*** Begin section ***

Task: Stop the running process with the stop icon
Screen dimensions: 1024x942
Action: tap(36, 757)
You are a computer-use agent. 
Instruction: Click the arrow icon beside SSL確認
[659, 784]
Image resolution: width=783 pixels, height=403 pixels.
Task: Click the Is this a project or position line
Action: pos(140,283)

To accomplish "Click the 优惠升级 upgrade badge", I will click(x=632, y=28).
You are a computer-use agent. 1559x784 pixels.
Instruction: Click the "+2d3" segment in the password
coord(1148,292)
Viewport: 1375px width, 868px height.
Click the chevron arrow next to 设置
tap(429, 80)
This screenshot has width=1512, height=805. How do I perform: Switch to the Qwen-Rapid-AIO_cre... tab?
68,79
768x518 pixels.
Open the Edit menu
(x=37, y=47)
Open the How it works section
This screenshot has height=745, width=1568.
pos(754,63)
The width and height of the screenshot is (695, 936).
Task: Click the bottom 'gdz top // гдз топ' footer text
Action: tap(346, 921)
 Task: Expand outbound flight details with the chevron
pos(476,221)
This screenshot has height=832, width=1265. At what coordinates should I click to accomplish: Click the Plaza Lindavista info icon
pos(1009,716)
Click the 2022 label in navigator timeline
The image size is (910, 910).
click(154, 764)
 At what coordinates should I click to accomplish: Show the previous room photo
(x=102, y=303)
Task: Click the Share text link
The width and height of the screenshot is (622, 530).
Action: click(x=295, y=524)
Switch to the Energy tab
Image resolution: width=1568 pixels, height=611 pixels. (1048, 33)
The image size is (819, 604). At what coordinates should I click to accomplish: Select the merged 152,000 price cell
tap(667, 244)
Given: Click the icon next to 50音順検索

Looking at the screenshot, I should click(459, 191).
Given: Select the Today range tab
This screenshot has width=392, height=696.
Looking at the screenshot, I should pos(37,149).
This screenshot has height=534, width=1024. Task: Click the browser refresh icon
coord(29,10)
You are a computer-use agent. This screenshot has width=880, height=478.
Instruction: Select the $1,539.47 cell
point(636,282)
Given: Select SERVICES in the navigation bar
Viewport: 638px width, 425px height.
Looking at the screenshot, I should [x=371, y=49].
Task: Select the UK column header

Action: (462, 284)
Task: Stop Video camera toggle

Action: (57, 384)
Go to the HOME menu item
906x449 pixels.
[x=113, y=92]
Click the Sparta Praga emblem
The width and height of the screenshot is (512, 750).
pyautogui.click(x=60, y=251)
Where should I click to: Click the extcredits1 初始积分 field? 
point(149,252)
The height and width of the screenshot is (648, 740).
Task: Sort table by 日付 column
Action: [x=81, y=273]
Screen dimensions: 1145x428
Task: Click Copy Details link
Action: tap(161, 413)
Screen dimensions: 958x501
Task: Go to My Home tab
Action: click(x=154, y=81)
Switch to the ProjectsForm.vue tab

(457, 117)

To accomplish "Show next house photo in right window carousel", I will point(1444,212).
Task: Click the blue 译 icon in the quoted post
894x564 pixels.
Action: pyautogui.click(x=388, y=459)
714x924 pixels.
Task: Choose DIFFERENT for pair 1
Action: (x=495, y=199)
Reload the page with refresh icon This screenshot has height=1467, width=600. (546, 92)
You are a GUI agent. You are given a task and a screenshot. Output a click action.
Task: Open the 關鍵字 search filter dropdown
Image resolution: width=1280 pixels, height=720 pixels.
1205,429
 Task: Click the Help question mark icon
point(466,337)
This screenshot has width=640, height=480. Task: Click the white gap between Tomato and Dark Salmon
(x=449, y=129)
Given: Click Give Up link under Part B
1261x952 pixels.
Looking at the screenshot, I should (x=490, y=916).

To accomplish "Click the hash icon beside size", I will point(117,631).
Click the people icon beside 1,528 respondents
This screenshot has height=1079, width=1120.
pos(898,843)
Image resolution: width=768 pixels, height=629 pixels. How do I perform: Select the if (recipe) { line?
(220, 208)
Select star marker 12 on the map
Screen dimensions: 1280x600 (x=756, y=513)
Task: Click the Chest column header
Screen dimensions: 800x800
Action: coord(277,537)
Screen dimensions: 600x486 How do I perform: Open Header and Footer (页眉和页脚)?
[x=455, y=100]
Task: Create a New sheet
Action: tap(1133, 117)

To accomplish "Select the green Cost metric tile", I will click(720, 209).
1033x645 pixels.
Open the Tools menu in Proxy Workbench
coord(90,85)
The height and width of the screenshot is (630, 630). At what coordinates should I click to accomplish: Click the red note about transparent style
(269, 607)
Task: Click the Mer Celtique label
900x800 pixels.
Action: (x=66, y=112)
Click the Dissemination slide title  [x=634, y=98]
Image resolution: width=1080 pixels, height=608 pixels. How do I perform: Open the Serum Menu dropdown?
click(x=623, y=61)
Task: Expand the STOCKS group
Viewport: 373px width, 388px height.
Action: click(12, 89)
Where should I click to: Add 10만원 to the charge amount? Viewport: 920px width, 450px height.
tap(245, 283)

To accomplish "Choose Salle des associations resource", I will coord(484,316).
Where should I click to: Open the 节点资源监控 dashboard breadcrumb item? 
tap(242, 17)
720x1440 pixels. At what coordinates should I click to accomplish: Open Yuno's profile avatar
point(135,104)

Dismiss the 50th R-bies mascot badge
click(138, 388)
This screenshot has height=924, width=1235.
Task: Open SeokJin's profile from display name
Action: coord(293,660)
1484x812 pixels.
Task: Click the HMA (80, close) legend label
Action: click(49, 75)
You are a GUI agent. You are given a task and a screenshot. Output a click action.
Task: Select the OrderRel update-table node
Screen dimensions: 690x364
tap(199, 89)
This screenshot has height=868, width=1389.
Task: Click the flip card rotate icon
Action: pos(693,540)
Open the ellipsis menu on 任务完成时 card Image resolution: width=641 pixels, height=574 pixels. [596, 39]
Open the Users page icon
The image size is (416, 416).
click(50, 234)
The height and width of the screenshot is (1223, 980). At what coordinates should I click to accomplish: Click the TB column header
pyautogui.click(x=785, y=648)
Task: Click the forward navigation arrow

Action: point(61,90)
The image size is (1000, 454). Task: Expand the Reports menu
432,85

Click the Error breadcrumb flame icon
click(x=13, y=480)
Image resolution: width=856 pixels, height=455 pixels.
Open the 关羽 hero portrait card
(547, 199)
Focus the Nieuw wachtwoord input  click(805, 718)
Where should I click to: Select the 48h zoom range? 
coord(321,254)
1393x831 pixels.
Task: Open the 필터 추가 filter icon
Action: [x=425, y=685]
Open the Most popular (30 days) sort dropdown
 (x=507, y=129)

*** End section ***

- TASK DESCRIPTION:
Which lines in the data above hold the string "page"? Show each one.

- FINAL ANSWER:
Reload the page with refresh icon This screenshot has height=1467, width=600. (546, 92)
Open the Users page icon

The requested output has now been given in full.